* _What to work on_: Beginning with the line where "Switch to the Variables tab" appears, restate each line word for word until the data ends. Pictures do not go in.

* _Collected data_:
_ _ _ _ _ _ _

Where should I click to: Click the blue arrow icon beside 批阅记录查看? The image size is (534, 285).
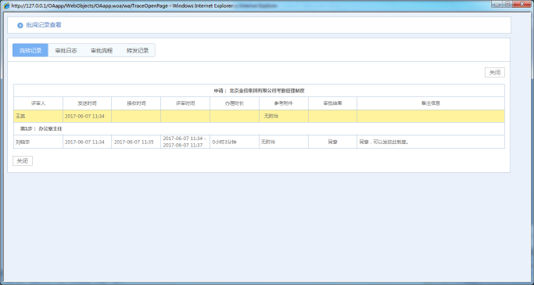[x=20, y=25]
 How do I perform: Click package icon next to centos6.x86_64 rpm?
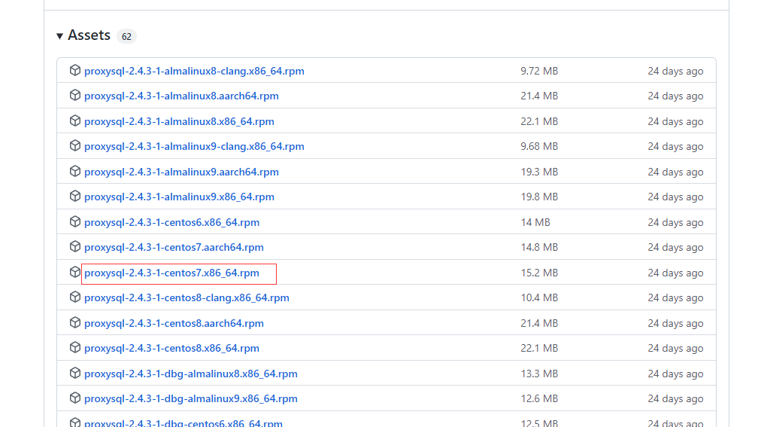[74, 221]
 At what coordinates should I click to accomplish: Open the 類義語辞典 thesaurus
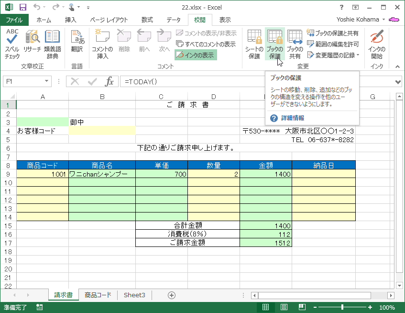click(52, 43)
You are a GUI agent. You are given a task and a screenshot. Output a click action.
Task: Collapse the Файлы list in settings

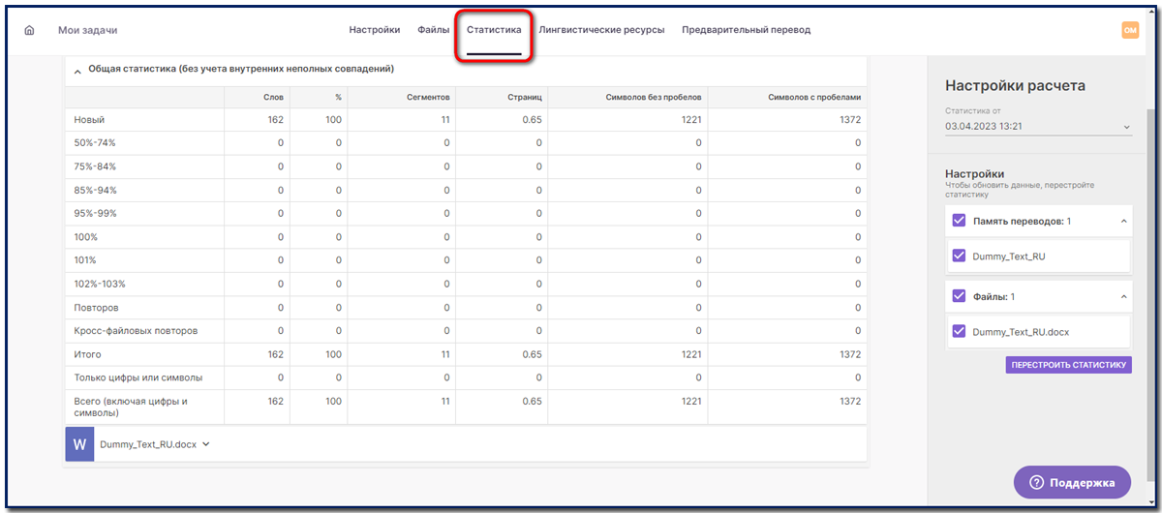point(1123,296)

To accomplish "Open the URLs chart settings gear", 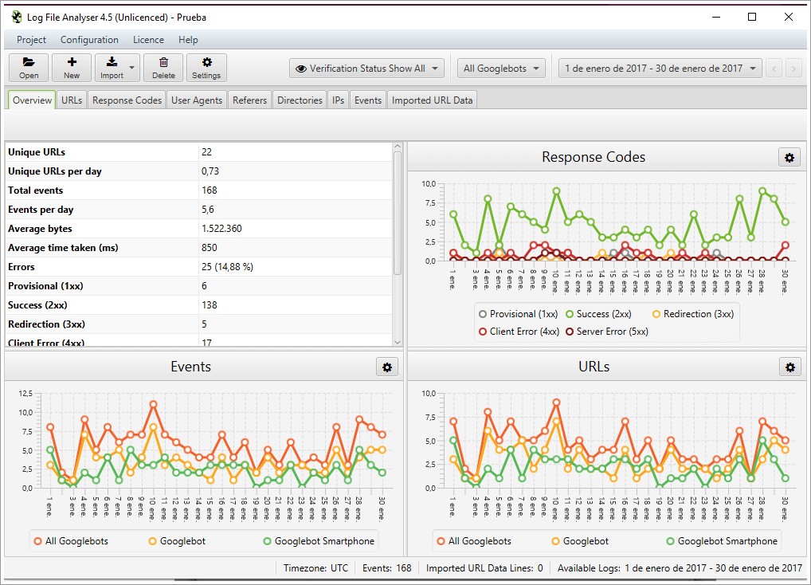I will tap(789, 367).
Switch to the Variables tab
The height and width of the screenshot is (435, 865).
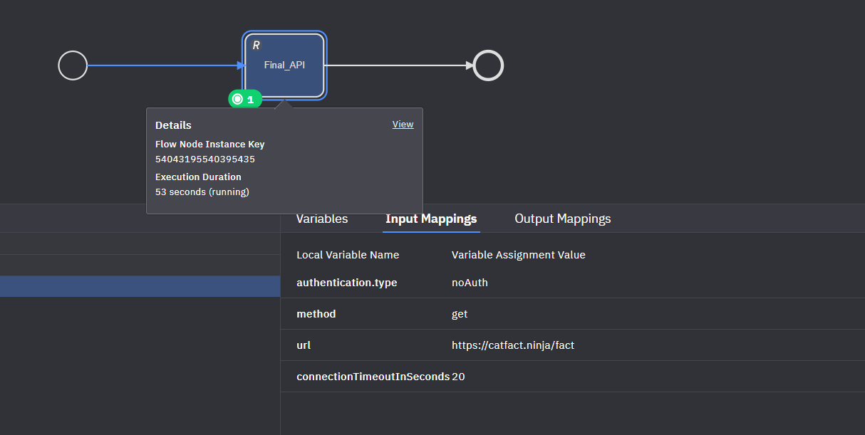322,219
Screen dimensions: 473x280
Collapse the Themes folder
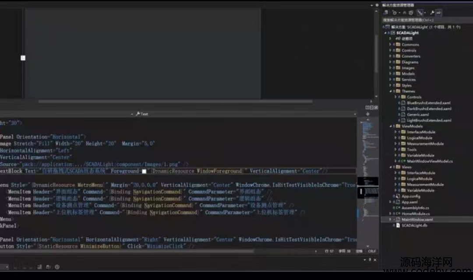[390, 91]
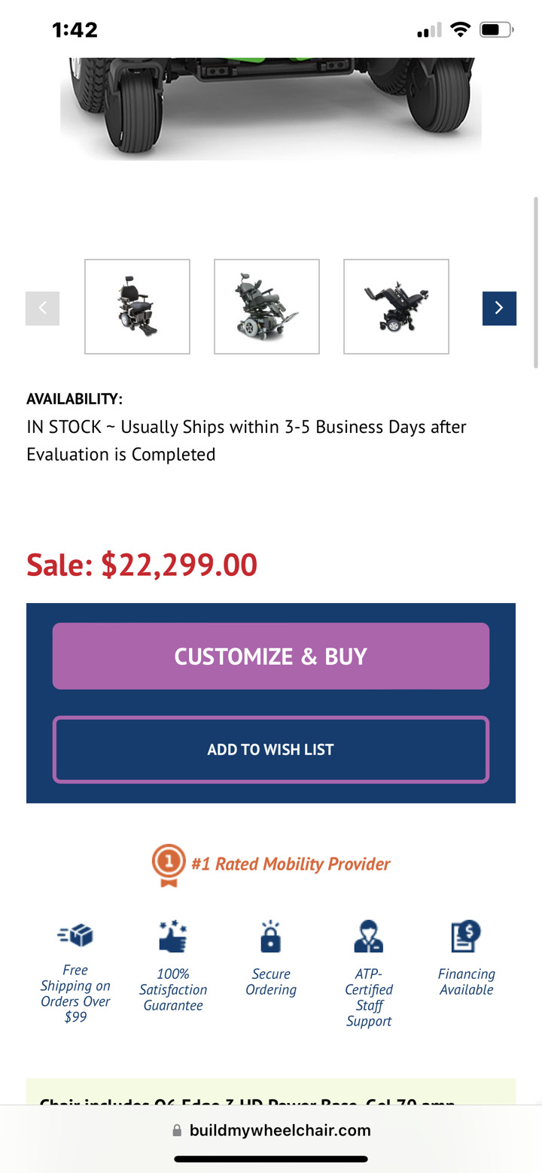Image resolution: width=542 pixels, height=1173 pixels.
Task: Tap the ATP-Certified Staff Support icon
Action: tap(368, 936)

_ _ _ _ _ _ _

* _Exercise result_:
Switch to the Variables tab
The height and width of the screenshot is (435, 865).
322,219
Screen dimensions: 473x280
Collapse the Themes folder
[390, 91]
Image resolution: width=542 pixels, height=1173 pixels.
Task: Tap the ATP-Certified Staff Support icon
Action: tap(368, 936)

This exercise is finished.